**Input for this task**:
*-*-*

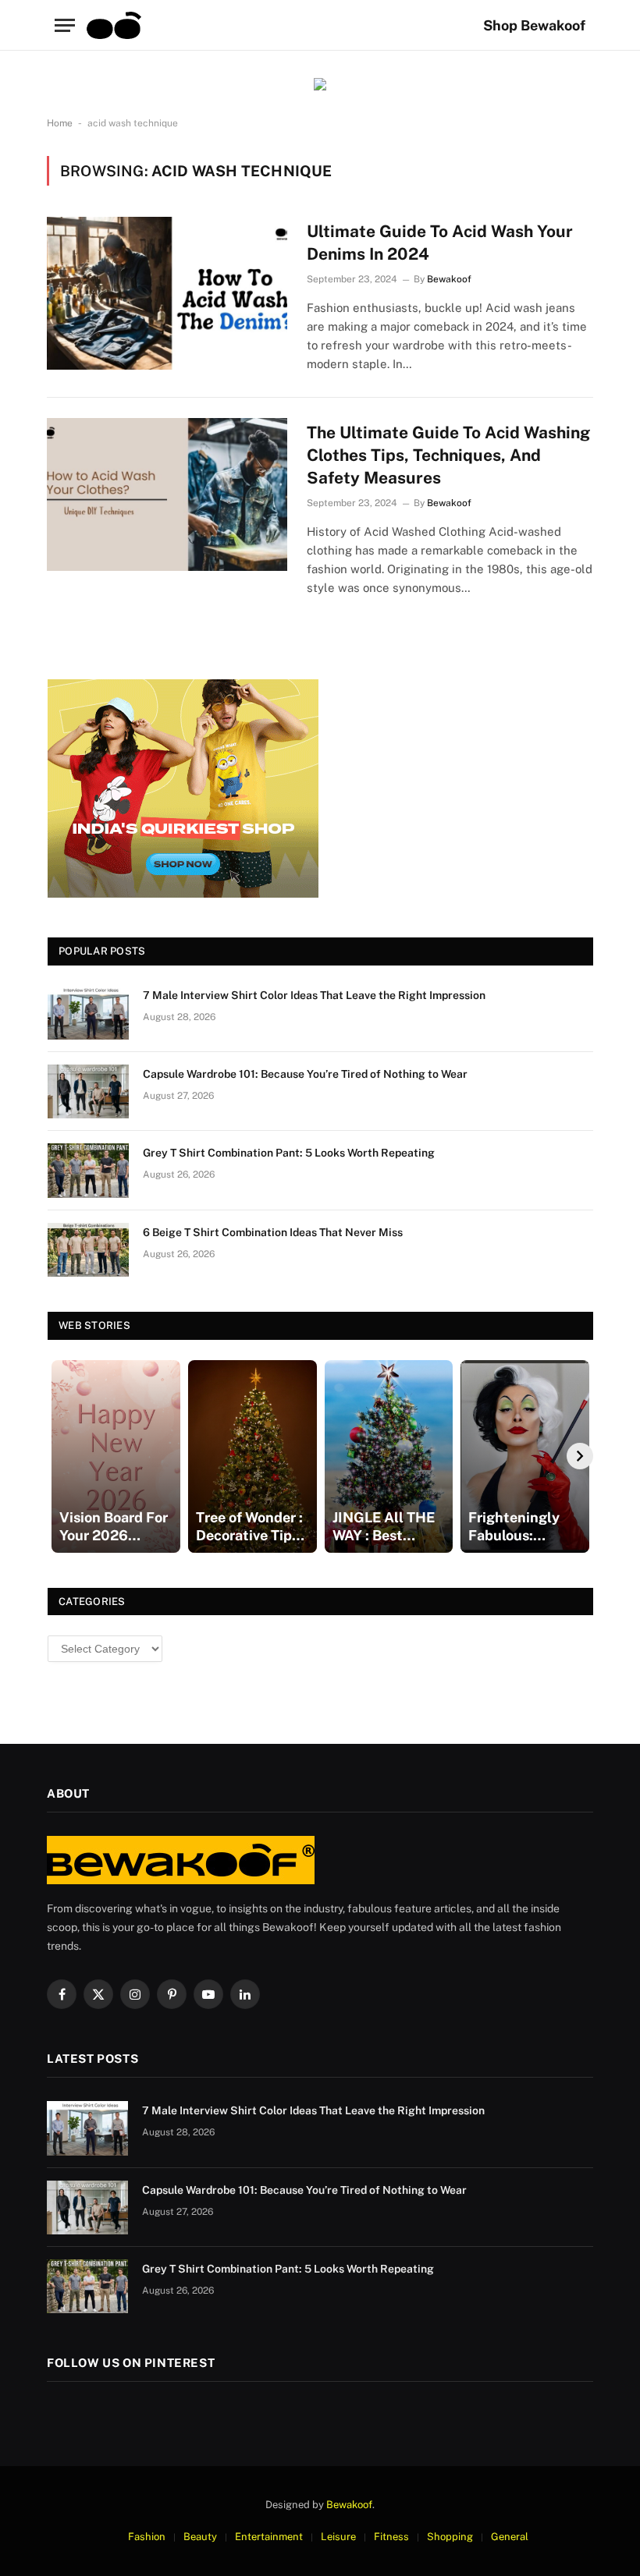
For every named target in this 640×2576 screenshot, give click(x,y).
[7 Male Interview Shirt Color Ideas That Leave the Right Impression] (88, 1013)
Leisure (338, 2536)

*-*-*

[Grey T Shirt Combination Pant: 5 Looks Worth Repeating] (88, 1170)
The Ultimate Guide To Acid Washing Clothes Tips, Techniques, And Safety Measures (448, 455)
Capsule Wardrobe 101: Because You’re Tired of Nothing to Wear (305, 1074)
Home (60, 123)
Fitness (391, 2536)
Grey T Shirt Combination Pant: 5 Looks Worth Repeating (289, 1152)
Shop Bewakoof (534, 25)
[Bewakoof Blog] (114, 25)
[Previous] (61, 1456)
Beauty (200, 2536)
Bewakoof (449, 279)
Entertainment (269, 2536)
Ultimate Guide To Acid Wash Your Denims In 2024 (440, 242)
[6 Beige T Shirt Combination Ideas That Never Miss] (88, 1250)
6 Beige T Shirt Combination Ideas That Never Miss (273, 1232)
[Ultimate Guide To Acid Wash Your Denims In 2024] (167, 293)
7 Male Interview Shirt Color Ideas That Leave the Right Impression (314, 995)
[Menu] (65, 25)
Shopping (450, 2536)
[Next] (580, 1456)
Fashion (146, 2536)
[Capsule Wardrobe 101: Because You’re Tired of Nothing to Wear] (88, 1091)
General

*-*-*

**What the task requires**: If a line of the records above contains the word "Right", count it; give only the total.

**Response to the exercise**: 2